È il caso di coloro che hanno contestato il mio articolo sulle villette di Marsala che ho elogiato paragonando la città a Berverly Hills
Essi sostengono che le villette sono abusive e tolgono terreno alla campagna e che la sistemazione delle infrastrutture delle contrade è impossibile, perché sono circa cento e ci vorrebbero cent'anni.Ebbene cari signori sicuramente la finalità con la quale ho scritto l'articolo “Marsala è Beverly Hills” era quella di “volare in alto” e cioè stimolare l'amministrazione comunale (ancora “sorda” e “cieca” in questo campo!) ad occuparsi delle contrade e a formulare un piano di interventi a breve inizio e lungo termine.
È vero che molte villette sono abusive (e in quale città non c'è questo fenomeno? purtroppo!) soprattutto nella zona così detta del “Signorino” ci sono “filari” di case (che non definirei villette”) i cui muri di una sono il confine dell'altra, in strade abusive (e mi chiedo a questo punto com'è organizzato il sistema delle fognature?!), insomma una vera “casba” la cui esistenza sembra essere stata ed essere a tutt'oggi ignorata da politici e amministratori locali, che a mio parere sono diventati “complici” di un palese abusivismo edilizio che peraltro deturpa la meravigliosa costa e impedisce l'accesso libero alla spiaggia.
Perché nessuno prende i provvedimenti su questo fenomeno che peraltro è in espansione?
Comunque non si può fare di tutta l'erba un fascio e bisogna riconoscere che soprattutto nelle contrade di campagna le villette non sono tutte abusive, magari alcune hanno costruito una veranda in più, sanata o da sanare successivamente! La maggior parte delle case sono regolarmente autorizzate, magari non c'è ancora il nuovo Piano regolatore!
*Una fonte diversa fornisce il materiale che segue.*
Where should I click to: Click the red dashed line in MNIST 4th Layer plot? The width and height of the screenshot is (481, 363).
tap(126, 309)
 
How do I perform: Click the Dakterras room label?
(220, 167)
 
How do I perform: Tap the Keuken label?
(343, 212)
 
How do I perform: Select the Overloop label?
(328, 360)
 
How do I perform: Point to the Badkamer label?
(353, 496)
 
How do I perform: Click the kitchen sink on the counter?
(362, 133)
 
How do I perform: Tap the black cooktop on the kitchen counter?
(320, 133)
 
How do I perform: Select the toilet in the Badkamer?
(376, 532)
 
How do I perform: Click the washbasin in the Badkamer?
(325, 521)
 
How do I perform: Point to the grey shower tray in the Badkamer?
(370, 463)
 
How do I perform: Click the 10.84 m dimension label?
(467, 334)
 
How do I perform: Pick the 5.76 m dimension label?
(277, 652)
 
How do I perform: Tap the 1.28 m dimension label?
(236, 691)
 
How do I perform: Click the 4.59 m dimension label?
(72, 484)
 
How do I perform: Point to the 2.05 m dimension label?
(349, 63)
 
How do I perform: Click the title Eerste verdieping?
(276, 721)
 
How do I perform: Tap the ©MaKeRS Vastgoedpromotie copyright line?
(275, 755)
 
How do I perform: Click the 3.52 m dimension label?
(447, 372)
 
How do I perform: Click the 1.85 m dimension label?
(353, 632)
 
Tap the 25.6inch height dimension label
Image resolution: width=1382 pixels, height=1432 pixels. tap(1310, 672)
Ma questo non è un problema del singolo cittadino che chiede l'autorizzazione e la ottiene dall'ufficio per l'urbanistica.
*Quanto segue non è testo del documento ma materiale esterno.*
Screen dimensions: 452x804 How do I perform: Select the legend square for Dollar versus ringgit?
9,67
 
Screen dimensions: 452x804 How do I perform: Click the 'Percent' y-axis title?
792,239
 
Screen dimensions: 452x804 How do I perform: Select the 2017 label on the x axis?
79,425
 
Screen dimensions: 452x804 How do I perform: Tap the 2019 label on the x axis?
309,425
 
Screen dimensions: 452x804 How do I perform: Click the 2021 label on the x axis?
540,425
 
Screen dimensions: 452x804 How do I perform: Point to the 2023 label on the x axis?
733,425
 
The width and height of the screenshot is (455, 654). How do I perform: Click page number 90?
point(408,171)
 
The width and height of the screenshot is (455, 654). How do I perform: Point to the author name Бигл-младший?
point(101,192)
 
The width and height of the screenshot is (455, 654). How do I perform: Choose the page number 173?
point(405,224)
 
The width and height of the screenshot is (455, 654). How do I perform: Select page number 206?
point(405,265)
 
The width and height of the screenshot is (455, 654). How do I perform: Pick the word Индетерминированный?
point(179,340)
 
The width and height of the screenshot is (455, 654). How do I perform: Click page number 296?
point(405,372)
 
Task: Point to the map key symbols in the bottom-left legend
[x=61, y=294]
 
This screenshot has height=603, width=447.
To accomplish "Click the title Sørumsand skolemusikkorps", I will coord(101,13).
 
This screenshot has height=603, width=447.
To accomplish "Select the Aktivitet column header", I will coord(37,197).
In ogni caso non credo che (come scrivono i signori del blog) l'esistenza delle villette tolga terreno alla campagna. Marsala è una città-territorio proprio per il grande numero e la notevole estensione dei terreni, e nonostante quelli ormai occupati dalle ville, rimangono enormi appezzamenti di terreno, molti dei quali sono incolti e abbandonati, tant'è che alcuni vengono utilizzati come selvaggia discarica.
In merito alla osservazione sul fatto che, sempre secondo i signori del blog, sarebbe impossibile dotare le contrade di infrastrutture funzionali agli abitanti stessi oltre che idonee ad accogliere i turisti, sono convinta che è vero che le contrade sono molte, ma è anche vero che, vivo a Marsala da venti anni, e se l'ufficio tecnico del Comune avesse provveduto ad almeno una contrada l'anno, oggi venti contrade sarebbero vivibili: mi riferisco ai marciapiedi, agli impianti di illuminazione efficienti, smaltimento rifiuti decoroso ecc.
Nulla è impossibile, purché si voglia fare, e concludo con una saggia frase di Wiston Churchill: “È un peccato il non fare niente col pretesto che non possiamo fare tutto”.